HCA Healthcare/USF Morsani College of Medicine: HCA Florida Largo Hospital Largo, FL
Amir Aghaabdollah, DO1, Kelly Volland, DO1, Anabel Rodriguez Loya, DO2, Meir Mizrahi, MD2 1HCA Healthcare/USF Morsani College of Medicine: HCA Florida Largo Hospital, Largo, FL; 2HCA Florida Largo Hospital, Largo, FL
Introduction: There have been continued changes to the treatment approach for pancreatic duct trauma, with there being a combination of surgical, endoscopic, and interventional approaches. This case involves endoscopic management of pancreatic duct disruption, after a motor vehicle accident.
Case Description/Methods: A 28-year-old female was admitted after a motor vehicle accident leading to blunt force trauma. The patient was found to have grade IV pancreatic injury, liver lacerations and rib fractures. She initially underwent exploratory laparotomy with drainage of pancreatic hematoma and cholecystectomy. A few days later, the patient began to have pyrexia, worsening leukocytosis and increased total bilirubin. CT A/P showed a large acute necrotic collection along the head of the pancreas (a). MRI abdomen showed fluid collection in the head/neck of the pancreas directly communicating with the PD, concerning for laceration. Patient was then taken for EUS/ERCP. EUS showed unorganized fluid collection from the head of the pancreas to the body of the pancreas, with no evidence of walled off necrosis. The PD was 3mm in size. ERCP was performed with proximal PD cannulation. After cannulation, there was evidence of contrast extravasation near the pancreatic body, indicating disconnected PD. Purulent exudate and blood was noted to be draining from the major papilla. Pancreatic and biliary sphincterotomy were performed. A 5Fr x 8cm PD stent and 10Fr x 7cm plastic biliary stent were placed for decompression (c). The following day, the patient’s leukocytosis and total bilirubin improved. Repeat CT A/P showed improving fluid collection. CT scan 1 week later showed resolved fluid collection, with edema around the pancreatic head (b). The patient was then discharged, and instructed to follow up in 4-6 weeks, for repeat imaging, and potential stent removal.
Discussion: Advanced endoscopy is a minimally invasive approach to management of a transected PD and is an alternative to surgical evacuation of necrotic pancreatic fluid collection. Our patient had improvement in symptoms and laboratory values, demonstrating a successful treatment strategy for this type of pancreatic injury, without having to undergo another operation. Endoscopic drainage has wide utility and may be used to treat duct disruptions early in PD trauma, and later possible complications of PD injuries. This case serves as an example of one of the many continued advances in the field of advanced endoscopy.
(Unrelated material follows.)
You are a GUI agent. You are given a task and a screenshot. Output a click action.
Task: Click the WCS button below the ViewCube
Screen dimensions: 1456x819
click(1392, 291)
Figure: Image a: CT A/P (coronal) demonstrating large acute necrotic collection along the proximal pancreas. Image b: CT A/P (coronal) 1 week after PD and biliary stent were placed, demonstrating resolved fluid collection. Image c: Drainage after 5Fr x 8cm PD stent placed in the fluid collection. Image d: ERCP, with wire coiling in fluid collection.
Disclosures:
Amir Aghaabdollah indicated no relevant financial relationships.
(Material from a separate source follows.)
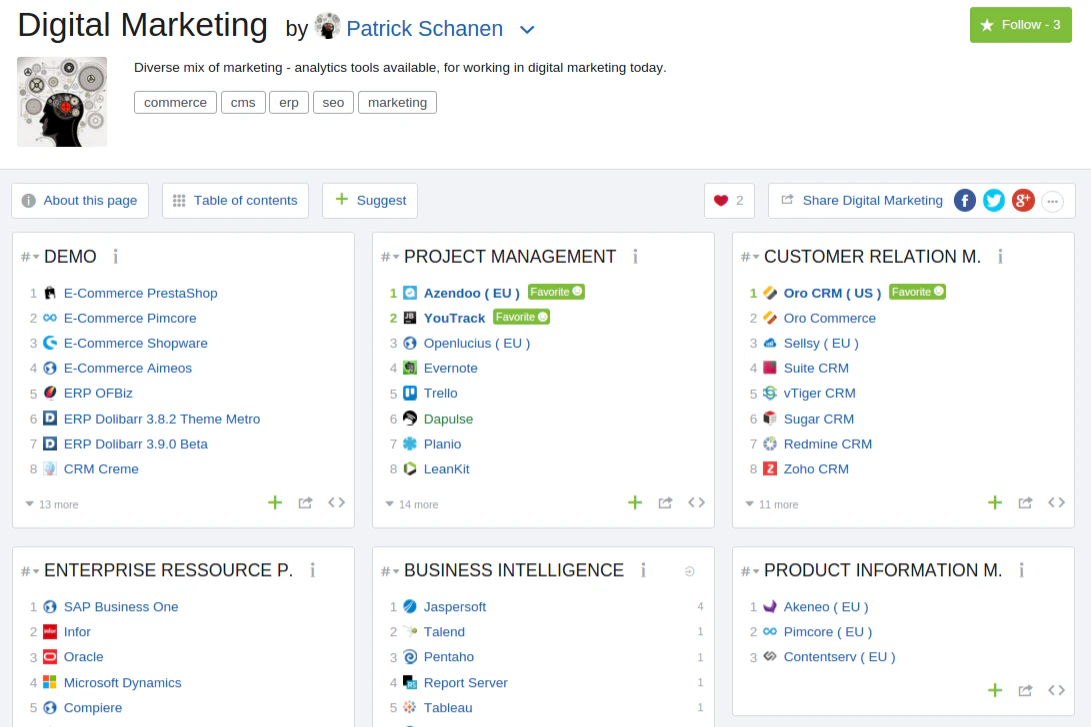Open embed code for the CUSTOMER RELATION panel
This screenshot has height=727, width=1091.
point(1056,503)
Kelly Volland indicated no relevant financial relationships.
Anabel Rodriguez Loya indicated no relevant financial relationships.
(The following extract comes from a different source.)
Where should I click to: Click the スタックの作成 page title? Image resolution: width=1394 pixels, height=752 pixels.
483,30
Meir Mizrahi indicated no relevant financial relationships.
Amir Aghaabdollah, DO1, Kelly Volland, DO1, Anabel Rodriguez Loya, DO2, Meir Mizrahi, MD2. P1518 - The Case of a Disrupted Pancreatic Duct with Necrotic Fluid Collection, Treated with Endoscopic Management, ACG 2023 Annual Scientific Meeting Abstracts. Vancouver, BC, Canada: American College of Gastroenterology.